At about 8:30 pm, the ferry M/V Tokitae (shown below) was approaching the Clinton (Wash.) Ferry Terminal. The captains were at wheelhouses on opposite ends of the 362-foot-long ferry. The one piloting the vessel was hit first, and suffered injuries.
According to Washington State Ferries Port Captain Jay Mooney, the man had “third-degree burns on his eyelid and his vision is still not quite back at 100 percent.” (A first-degree burn occurs only on the surface of the skin. A third-degree burn “extends to all layers of the skin,” according to the Wikipedia “Burn” article.)
The blue laser beam came from the slightly smaller ferry M/V Kitsap, which was traveling in the opposite direction.

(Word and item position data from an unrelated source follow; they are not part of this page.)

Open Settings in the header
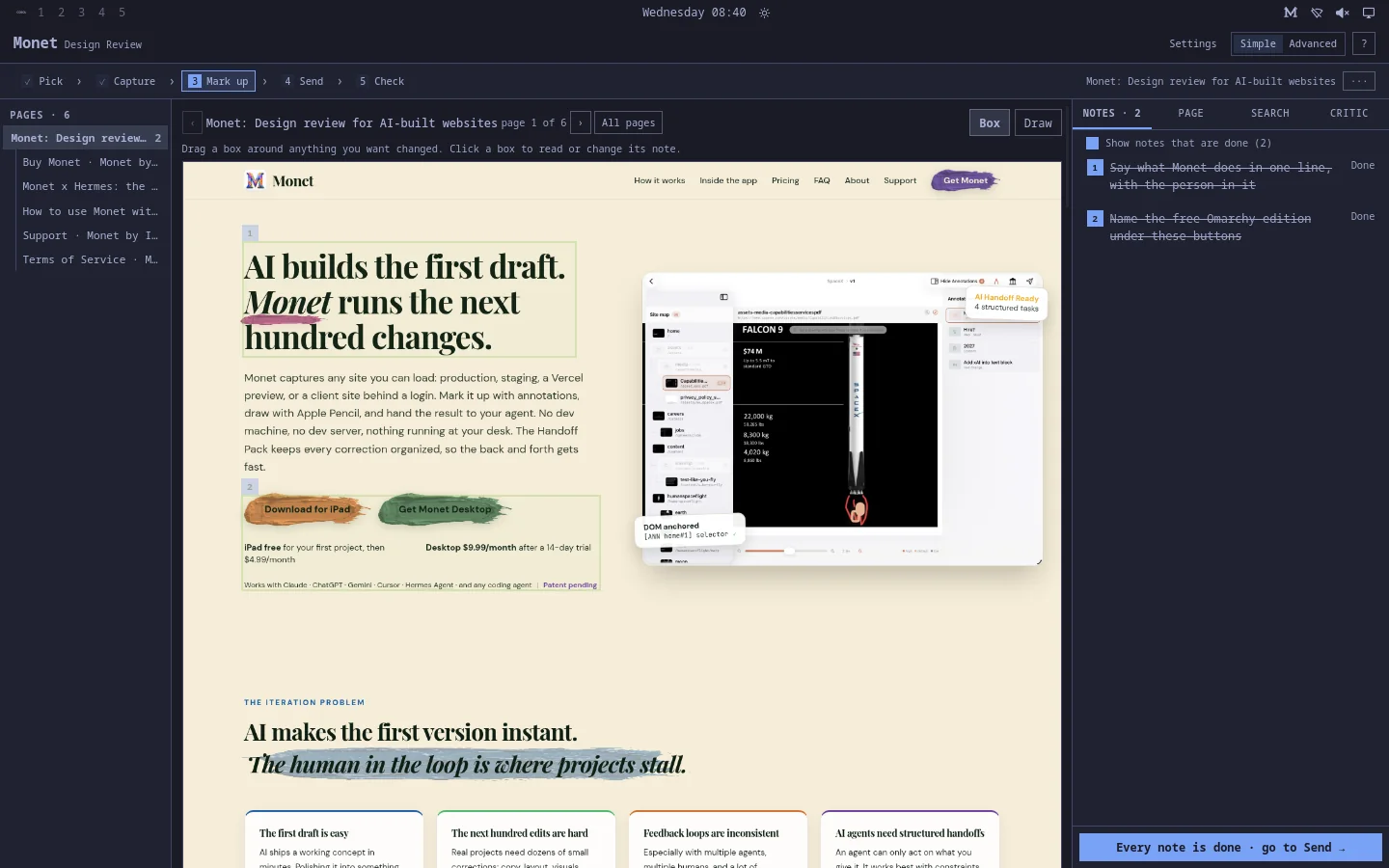The image size is (1389, 868). pos(1192,43)
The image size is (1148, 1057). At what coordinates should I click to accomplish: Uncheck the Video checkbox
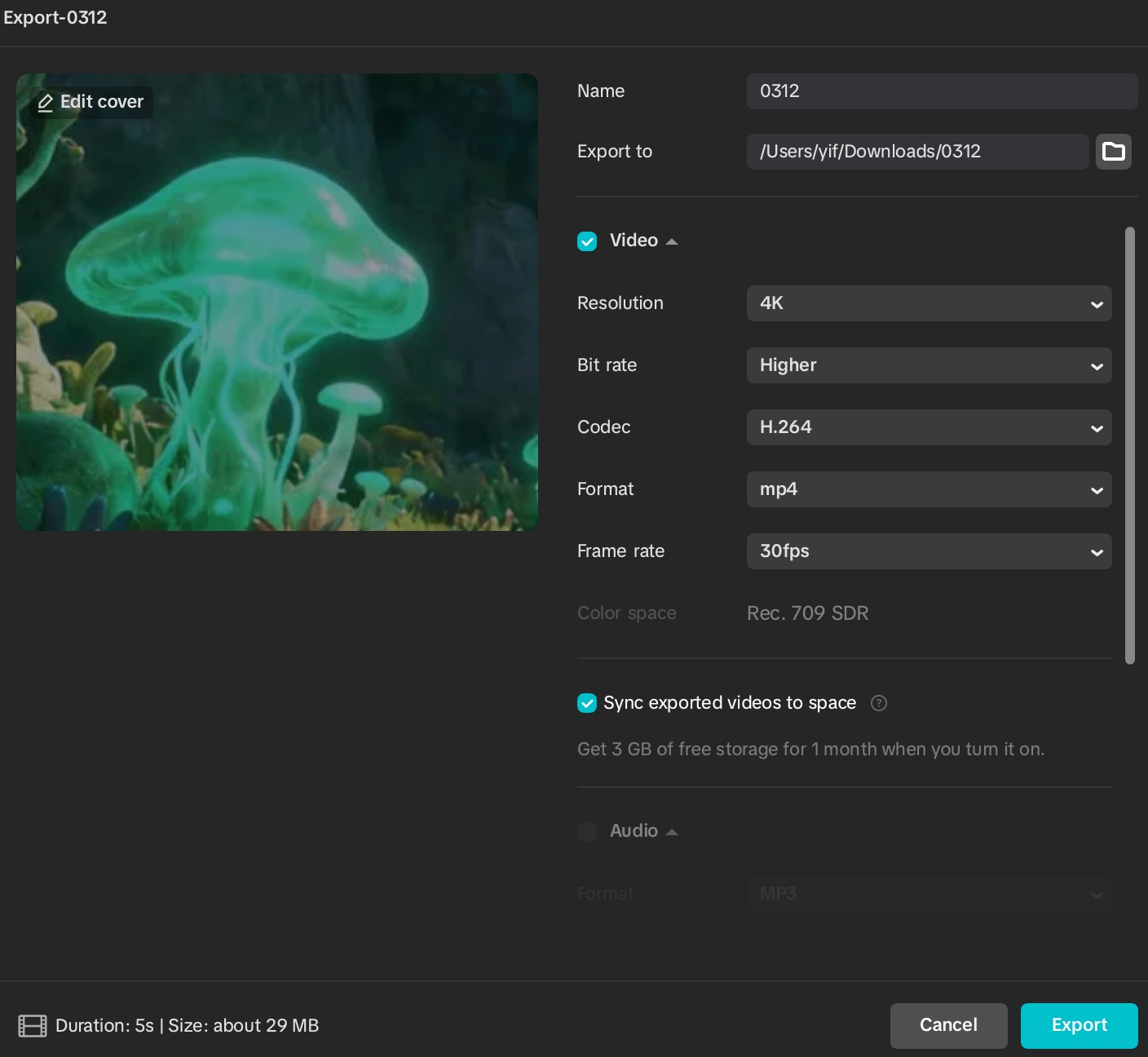click(587, 241)
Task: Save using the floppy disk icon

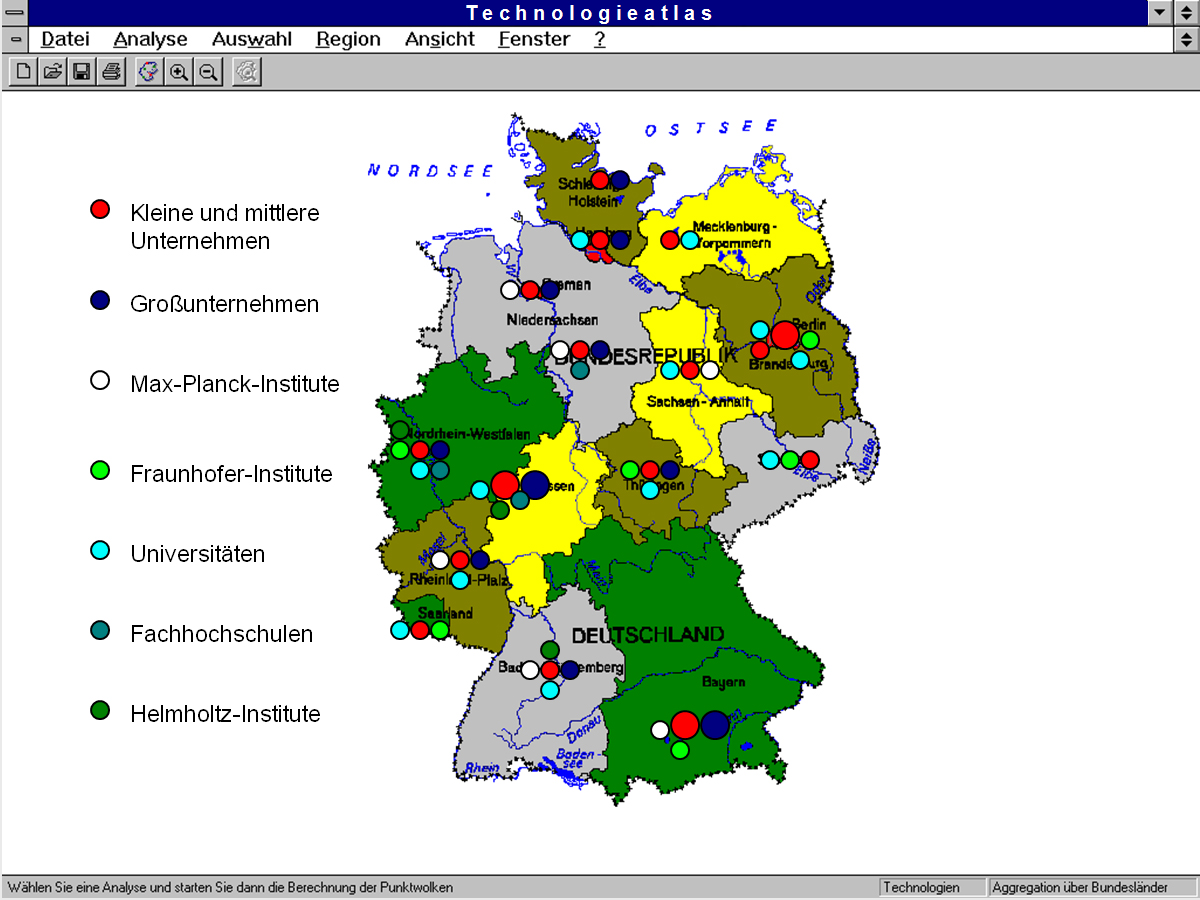Action: (x=82, y=72)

A Kitsap deckhand had seen two men with the laser, and reported it to a Washington State Patrol trooper after arrival at the terminal in Mukilteo. One man told the officer that “it was a new toy and he was shining it at the water and didn’t mean to shine it at the vessel,” according to a WSP spokesperson. The trooper confiscated the laser pointer, shown here:
The spokesperson said “This is not a typical laser you’d see in a classroom or office setting.” She referenced the manufacturer’s packaging which says to use safety glasses, to not aim it at faces, and that it could light a match if held on target long enough.
A similar-looking laser sold by Lasers-Pointers.com is said to be 5000 mW (5 watts) and costs less than $200:
The two captains exposed to the laser light missed one day of work. The suspect who had the laser has not yet been charged, as of October 29 2015. Prosecutors are determining what charges would be appropriate.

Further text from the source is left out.